Supplied information ->
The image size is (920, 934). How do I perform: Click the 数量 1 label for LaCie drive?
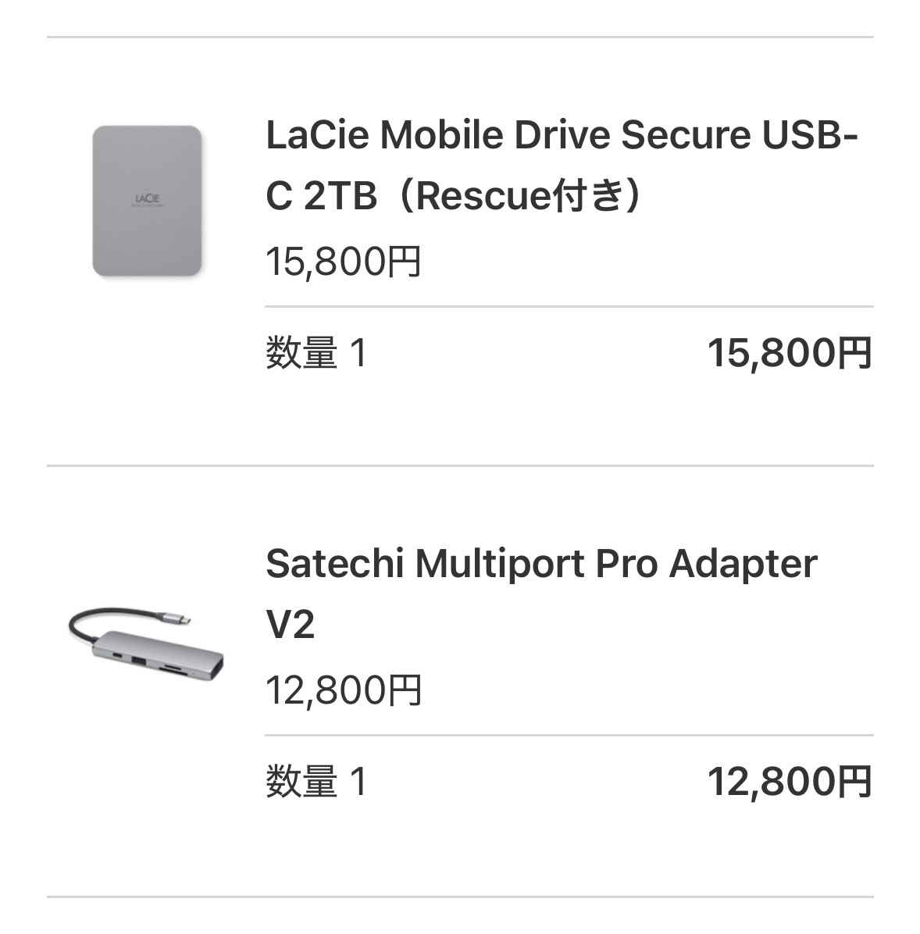click(316, 353)
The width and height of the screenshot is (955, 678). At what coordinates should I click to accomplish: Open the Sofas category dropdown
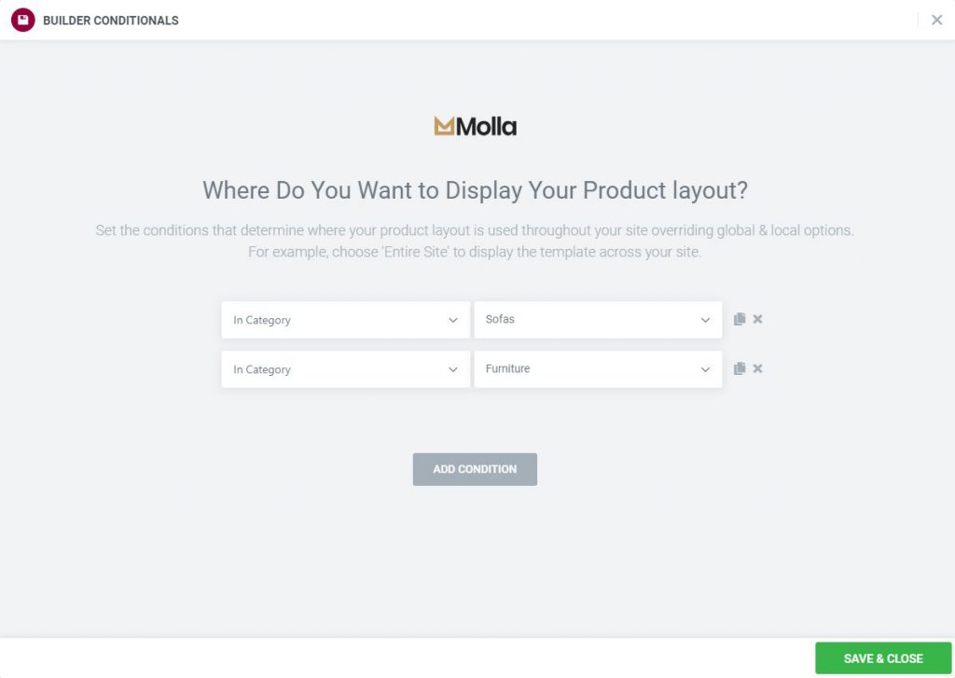click(x=598, y=320)
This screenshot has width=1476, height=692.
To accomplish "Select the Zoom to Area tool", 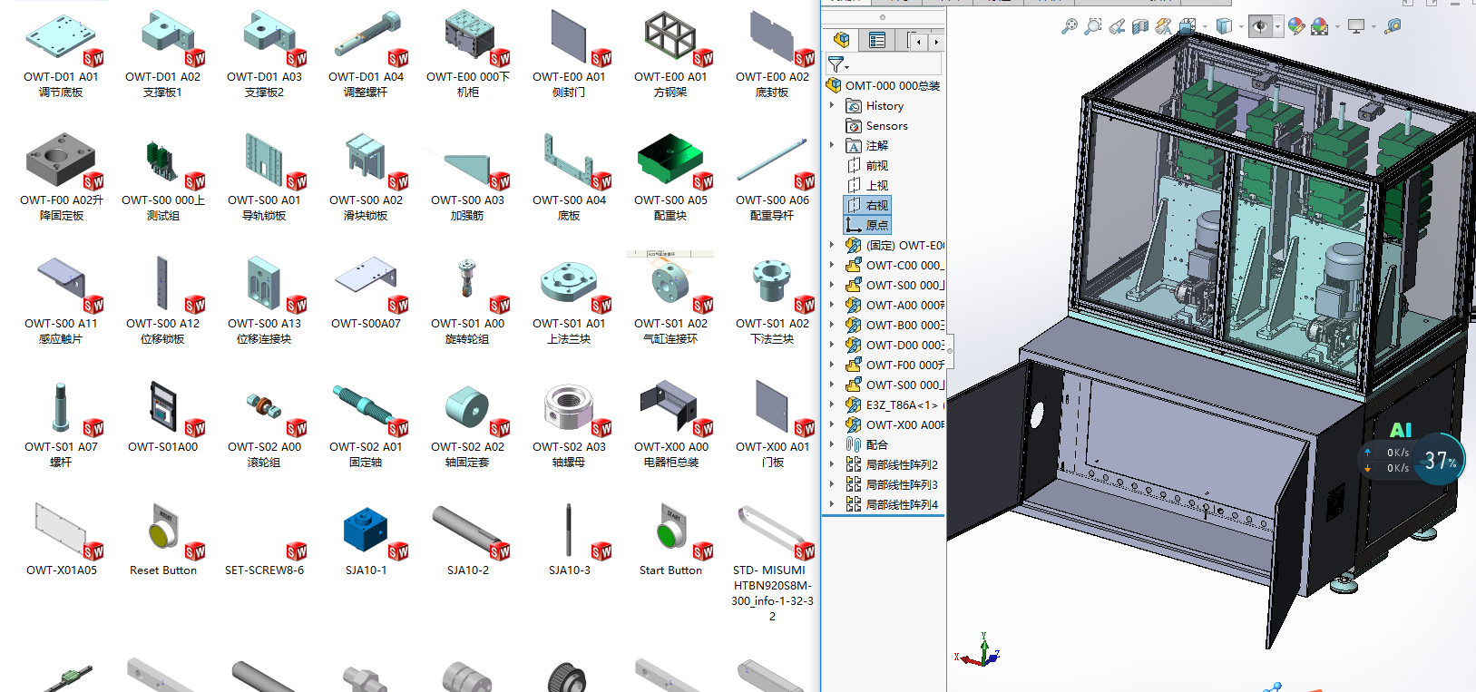I will coord(1093,26).
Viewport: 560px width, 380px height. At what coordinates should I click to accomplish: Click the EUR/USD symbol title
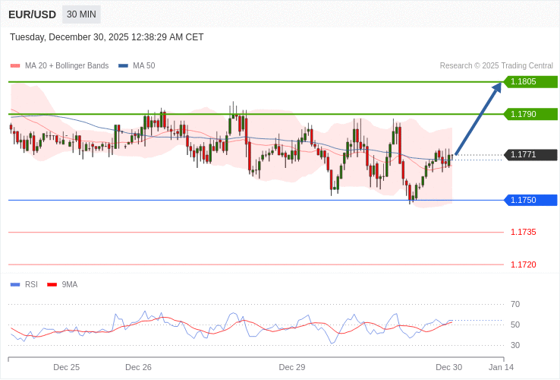[x=32, y=14]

Stated goal -> Collect every line above that contains the word "what".

The response ->
The width and height of the screenshot is (955, 678). At what coordinates should I click to accomplish: Open the Sofas category dropdown
Viewport: 560px width, 380px height. At what coordinates should I click to accomplish: Click the EUR/USD symbol title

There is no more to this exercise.